**** EXERCISE DATA

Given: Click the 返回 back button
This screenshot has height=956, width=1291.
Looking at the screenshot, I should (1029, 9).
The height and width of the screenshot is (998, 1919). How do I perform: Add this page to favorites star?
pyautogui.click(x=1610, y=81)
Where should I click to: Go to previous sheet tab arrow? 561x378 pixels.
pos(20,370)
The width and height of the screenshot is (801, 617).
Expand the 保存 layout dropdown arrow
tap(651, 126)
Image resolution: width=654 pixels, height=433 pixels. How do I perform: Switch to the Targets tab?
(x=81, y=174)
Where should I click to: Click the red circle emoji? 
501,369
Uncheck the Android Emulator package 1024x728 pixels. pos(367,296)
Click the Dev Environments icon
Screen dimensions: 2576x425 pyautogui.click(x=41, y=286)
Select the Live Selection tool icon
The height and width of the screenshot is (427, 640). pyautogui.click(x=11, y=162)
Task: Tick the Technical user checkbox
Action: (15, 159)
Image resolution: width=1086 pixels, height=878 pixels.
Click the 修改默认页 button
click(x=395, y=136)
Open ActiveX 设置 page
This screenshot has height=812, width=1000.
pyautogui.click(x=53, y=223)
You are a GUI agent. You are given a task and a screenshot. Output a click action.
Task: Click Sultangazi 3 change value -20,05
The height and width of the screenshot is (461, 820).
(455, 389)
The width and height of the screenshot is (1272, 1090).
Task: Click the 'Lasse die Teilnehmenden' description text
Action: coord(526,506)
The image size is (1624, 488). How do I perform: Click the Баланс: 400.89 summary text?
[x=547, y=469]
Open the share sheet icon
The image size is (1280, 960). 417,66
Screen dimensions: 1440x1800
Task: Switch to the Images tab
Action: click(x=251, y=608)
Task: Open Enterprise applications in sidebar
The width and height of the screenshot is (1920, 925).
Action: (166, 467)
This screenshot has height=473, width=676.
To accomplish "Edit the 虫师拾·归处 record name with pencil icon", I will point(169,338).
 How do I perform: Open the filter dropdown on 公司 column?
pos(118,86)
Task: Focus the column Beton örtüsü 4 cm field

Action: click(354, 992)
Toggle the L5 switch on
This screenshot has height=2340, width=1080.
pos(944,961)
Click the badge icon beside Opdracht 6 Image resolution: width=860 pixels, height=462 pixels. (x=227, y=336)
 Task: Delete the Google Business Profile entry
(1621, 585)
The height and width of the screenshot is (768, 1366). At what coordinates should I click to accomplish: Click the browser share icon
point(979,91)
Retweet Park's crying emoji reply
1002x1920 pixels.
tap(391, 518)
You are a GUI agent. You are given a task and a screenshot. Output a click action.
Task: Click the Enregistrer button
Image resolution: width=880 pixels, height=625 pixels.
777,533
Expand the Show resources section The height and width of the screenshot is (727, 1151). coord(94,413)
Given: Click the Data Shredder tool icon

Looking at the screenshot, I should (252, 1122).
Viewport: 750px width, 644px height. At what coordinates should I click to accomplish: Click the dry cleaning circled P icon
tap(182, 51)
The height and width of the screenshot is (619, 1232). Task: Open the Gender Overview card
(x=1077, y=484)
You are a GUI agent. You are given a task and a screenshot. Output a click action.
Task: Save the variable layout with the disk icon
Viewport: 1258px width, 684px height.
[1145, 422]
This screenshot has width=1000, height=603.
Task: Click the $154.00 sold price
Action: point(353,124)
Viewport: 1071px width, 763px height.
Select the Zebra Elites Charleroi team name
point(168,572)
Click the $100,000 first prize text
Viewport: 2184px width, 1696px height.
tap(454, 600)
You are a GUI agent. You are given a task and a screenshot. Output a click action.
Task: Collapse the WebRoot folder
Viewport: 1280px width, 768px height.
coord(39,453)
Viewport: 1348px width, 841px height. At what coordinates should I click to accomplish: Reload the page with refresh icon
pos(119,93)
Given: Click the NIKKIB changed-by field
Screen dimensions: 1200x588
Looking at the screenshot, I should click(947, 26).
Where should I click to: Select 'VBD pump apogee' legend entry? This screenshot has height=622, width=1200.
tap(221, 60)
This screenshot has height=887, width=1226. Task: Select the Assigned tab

********

_TASK REQUIREMENTS_
This exercise requires an exact copy of all the records.

_EXERCISE OUTPUT_
Given: Click the 返回 back button
This screenshot has height=956, width=1291.
Looking at the screenshot, I should (1029, 9).
The height and width of the screenshot is (998, 1919). How do I perform: Add this page to favorites star?
pyautogui.click(x=1610, y=81)
Where should I click to: Go to previous sheet tab arrow? 561x378 pixels.
pos(20,370)
The width and height of the screenshot is (801, 617).
Expand the 保存 layout dropdown arrow
tap(651, 126)
Image resolution: width=654 pixels, height=433 pixels. How do I perform: Switch to the Targets tab?
(x=81, y=174)
Where should I click to: Click the red circle emoji? 
501,369
Uncheck the Android Emulator package 1024x728 pixels. pos(367,296)
Click the Dev Environments icon
Screen dimensions: 2576x425 pyautogui.click(x=41, y=286)
Select the Live Selection tool icon
The height and width of the screenshot is (427, 640). pyautogui.click(x=11, y=162)
Task: Tick the Technical user checkbox
Action: (15, 159)
Image resolution: width=1086 pixels, height=878 pixels.
Click the 修改默认页 button
click(x=395, y=136)
Open ActiveX 设置 page
This screenshot has height=812, width=1000.
pyautogui.click(x=53, y=223)
You are a GUI agent. You are given a task and a screenshot. Output a click action.
Task: Click Sultangazi 3 change value -20,05
The height and width of the screenshot is (461, 820).
(455, 389)
The width and height of the screenshot is (1272, 1090).
Task: Click the 'Lasse die Teilnehmenden' description text
Action: coord(526,506)
The image size is (1624, 488). How do I perform: Click the Баланс: 400.89 summary text?
[x=547, y=469]
Open the share sheet icon
The image size is (1280, 960). 417,66
Screen dimensions: 1440x1800
Task: Switch to the Images tab
Action: click(x=251, y=608)
Task: Open Enterprise applications in sidebar
The width and height of the screenshot is (1920, 925).
Action: (166, 467)
This screenshot has height=473, width=676.
To accomplish "Edit the 虫师拾·归处 record name with pencil icon", I will point(169,338).
 How do I perform: Open the filter dropdown on 公司 column?
pos(118,86)
Task: Focus the column Beton örtüsü 4 cm field

Action: click(354, 992)
Toggle the L5 switch on
This screenshot has height=2340, width=1080.
pos(944,961)
Click the badge icon beside Opdracht 6 Image resolution: width=860 pixels, height=462 pixels. (x=227, y=336)
 Task: Delete the Google Business Profile entry
(1621, 585)
The height and width of the screenshot is (768, 1366). At what coordinates should I click to accomplish: Click the browser share icon
point(979,91)
Retweet Park's crying emoji reply
1002x1920 pixels.
tap(391, 518)
You are a GUI agent. You are given a task and a screenshot. Output a click action.
Task: Click the Enregistrer button
Image resolution: width=880 pixels, height=625 pixels.
777,533
Expand the Show resources section The height and width of the screenshot is (727, 1151). coord(94,413)
Given: Click the Data Shredder tool icon

Looking at the screenshot, I should (252, 1122).
Viewport: 750px width, 644px height. At what coordinates should I click to accomplish: Click the dry cleaning circled P icon
tap(182, 51)
The height and width of the screenshot is (619, 1232). Task: Open the Gender Overview card
(x=1077, y=484)
You are a GUI agent. You are given a task and a screenshot. Output a click action.
Task: Save the variable layout with the disk icon
Viewport: 1258px width, 684px height.
[1145, 422]
This screenshot has width=1000, height=603.
Task: Click the $154.00 sold price
Action: point(353,124)
Viewport: 1071px width, 763px height.
Select the Zebra Elites Charleroi team name
point(168,572)
Click the $100,000 first prize text
Viewport: 2184px width, 1696px height.
tap(454, 600)
You are a GUI agent. You are given a task and a screenshot. Output a click action.
Task: Collapse the WebRoot folder
Viewport: 1280px width, 768px height.
coord(39,453)
Viewport: 1348px width, 841px height. At what coordinates should I click to accomplish: Reload the page with refresh icon
pos(119,93)
Given: Click the NIKKIB changed-by field
Screen dimensions: 1200x588
Looking at the screenshot, I should click(947, 26).
Where should I click to: Select 'VBD pump apogee' legend entry? This screenshot has height=622, width=1200.
tap(221, 60)
This screenshot has height=887, width=1226. Task: Select the Assigned tab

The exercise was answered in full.